* **Azioni da svolgere**:
1. Nel brano sul sacerdote piemontese, da quale papa e in quale anno fu proclamato santo?
2. Prosegui il brano sul sacerdote piemontese proclamato santo, riprendendo dopo la sua ultima frase.

* **Sezione del documento**:

Sacerdote italiano vissuto nel 1800 in Piemonte, è stato proclamato santo da Pio XII nel 1947. Nacque in una famiglia contadina e profondamente religiosa, per poi entrare in seminario e divenire un presbitero; amico di Giovanni Bosco, che indirizzò verso i ragazzi poveri di Torino, fu molto vicino ai detenuti e alle loro famiglie, tanto da guadagnarsi l’appellativo di “prete della forca” per la sua abitudine di accompagnare i condannati a morte sino alla fine. Una figura molto amata e popolare, annoverata tra i “santi sociali torinesi”; era gracile e minuto ma si rivelò un gigante della fede, aiutando e formando anche altri sacerdoti al Convitto ecclesiastico come san Giovanni Bosco, il beato Francesco Faà di Bruno, il beato Clemente Marchisio.

«Il suo segreto era semplice – ha spiegato Papa Benedetto XVI nell’udienza generale del 30 giugno 2010, ricordando la figura del santo – Essere un uomo di Dio; fare, nelle piccole azioni quotidiane, quello che può tornare a maggior gloria di Dio e a vantaggio delle anime. Amava in modo totale il Signore, era animato da una fede ben radicata, sostenuto da una profonda e prolungata preghiera, viveva una sincera carità verso tutti. Conosceva la teologia morale, ma conosceva altrettanto le situazioni e il cuore della gente, del cui bene si faceva carico, come il buon pastore. Quanti avevano la grazia di stargli vicino, ne erano trasformati in altrettanti buoni pastori e in validi confessori. Indicava con chiarezza a tutti i sacerdoti la santità da raggiungere proprio nel ministero pastorale».

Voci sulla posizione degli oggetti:
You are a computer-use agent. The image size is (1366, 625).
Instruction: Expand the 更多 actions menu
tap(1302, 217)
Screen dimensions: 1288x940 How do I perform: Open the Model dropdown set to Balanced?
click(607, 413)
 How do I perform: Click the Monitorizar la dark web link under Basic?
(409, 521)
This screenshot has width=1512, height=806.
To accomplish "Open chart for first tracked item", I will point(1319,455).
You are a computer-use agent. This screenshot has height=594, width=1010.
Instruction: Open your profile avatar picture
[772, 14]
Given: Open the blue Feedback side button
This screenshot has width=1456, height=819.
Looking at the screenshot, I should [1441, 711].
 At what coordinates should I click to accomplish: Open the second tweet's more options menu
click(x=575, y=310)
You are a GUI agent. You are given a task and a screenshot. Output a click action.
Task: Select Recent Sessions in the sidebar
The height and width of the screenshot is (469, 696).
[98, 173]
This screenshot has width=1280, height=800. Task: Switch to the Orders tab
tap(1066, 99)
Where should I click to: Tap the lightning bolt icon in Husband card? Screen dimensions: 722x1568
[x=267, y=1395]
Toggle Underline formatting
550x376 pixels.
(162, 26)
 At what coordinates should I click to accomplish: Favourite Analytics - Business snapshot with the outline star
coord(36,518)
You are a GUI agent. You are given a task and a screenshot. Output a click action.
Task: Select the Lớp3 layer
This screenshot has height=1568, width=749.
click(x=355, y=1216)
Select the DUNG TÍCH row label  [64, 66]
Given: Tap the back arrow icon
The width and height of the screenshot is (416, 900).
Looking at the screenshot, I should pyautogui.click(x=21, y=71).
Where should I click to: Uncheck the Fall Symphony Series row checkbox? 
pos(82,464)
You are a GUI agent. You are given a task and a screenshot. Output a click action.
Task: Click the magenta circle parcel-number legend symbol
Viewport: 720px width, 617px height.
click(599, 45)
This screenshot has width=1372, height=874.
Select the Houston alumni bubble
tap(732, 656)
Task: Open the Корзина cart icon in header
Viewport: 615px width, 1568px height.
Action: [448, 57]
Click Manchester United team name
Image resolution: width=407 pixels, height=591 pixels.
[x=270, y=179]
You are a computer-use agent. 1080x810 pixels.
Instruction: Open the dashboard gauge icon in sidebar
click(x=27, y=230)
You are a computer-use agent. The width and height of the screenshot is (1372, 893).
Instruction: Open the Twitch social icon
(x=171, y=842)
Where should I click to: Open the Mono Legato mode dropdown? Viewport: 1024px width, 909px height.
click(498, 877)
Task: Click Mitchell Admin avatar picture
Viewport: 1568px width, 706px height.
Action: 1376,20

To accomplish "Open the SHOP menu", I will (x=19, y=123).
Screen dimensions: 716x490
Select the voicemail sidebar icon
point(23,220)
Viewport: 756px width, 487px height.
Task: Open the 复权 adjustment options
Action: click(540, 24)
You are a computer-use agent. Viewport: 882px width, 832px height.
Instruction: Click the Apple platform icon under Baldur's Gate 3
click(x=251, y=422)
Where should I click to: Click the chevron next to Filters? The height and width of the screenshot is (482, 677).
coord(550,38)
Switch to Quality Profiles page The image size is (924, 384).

* **Risposte ai compiti**:
1. Da Pio XII, nel 1947.

2.
«Un altro elemento caratterizza il ministero del nostro Santo – ha aggiunto il Papa – L’attenzione agli ultimi, in particolare ai carcerati, che nella Torino ottocentesca vivevano in luoghi disumani e disumanizzanti. Anche in questo delicato servizio, svolto per più di vent’anni, egli fu sempre il buon pastore, comprensivo e compassionevole: qualità percepita dai detenuti, che finivano per essere conquistati da quell’amore sincero, la cui origine era Dio stesso. La semplice presenza del Cafasso faceva del bene: rasserenava, toccava i cuori induriti dalle vicende della vita e soprattutto illuminava e scuoteva le coscienze indifferenti».

Di Roberto Immesi

Giornalista, collabora con Live Sicilia, è Revisore dei Conti dell’Ordine dei Giornalisti di Sicilia e Membro dell’Unione Cattolica Stampa Italiana (UCSI), sezione di Palermo.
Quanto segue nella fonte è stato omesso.